[[ DATA SHOWN open ]]

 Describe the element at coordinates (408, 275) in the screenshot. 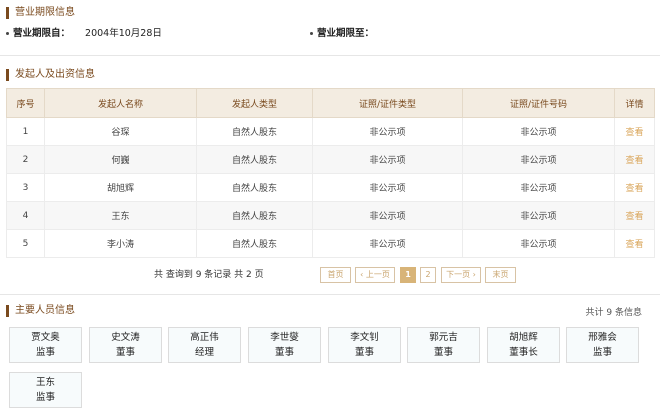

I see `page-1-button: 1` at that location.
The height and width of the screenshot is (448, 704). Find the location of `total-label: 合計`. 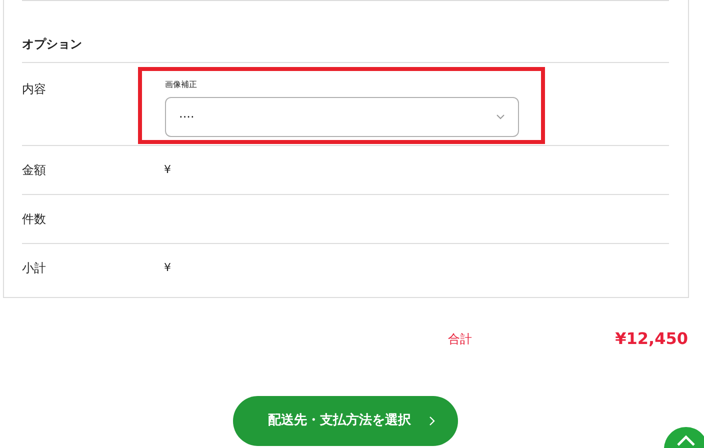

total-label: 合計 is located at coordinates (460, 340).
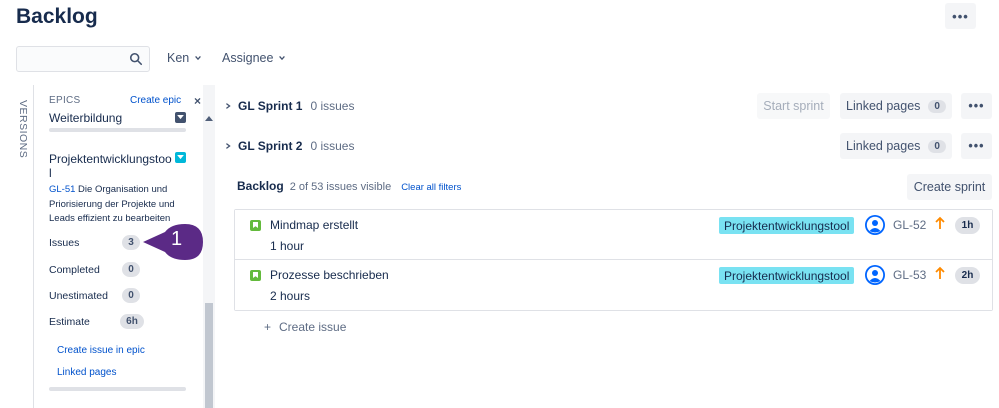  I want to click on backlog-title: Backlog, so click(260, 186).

[[ DATA SHOWN closed ]]

*WORK TO COMPLETE*
Convert the listing above into a Markdown table with the columns "n" and "Line", numbering each non-blank line in order and omitting blank lines. Leave the pictures out of the answer.

*PROBLEM SOLUTION*
| n | Line |
|---|---|
| 1 |  Describe the element at coordinates (408, 275) in the screenshot.  |
| 2 | I see `page-1-button: 1` at that location. |
| 3 | The height and width of the screenshot is (448, 704). Find the location of `total-label: 合計`.  |
| 4 | total-label: 合計 is located at coordinates (460, 340). |
| 5 |   I want to click on backlog-title: Backlog, so click(260, 186). |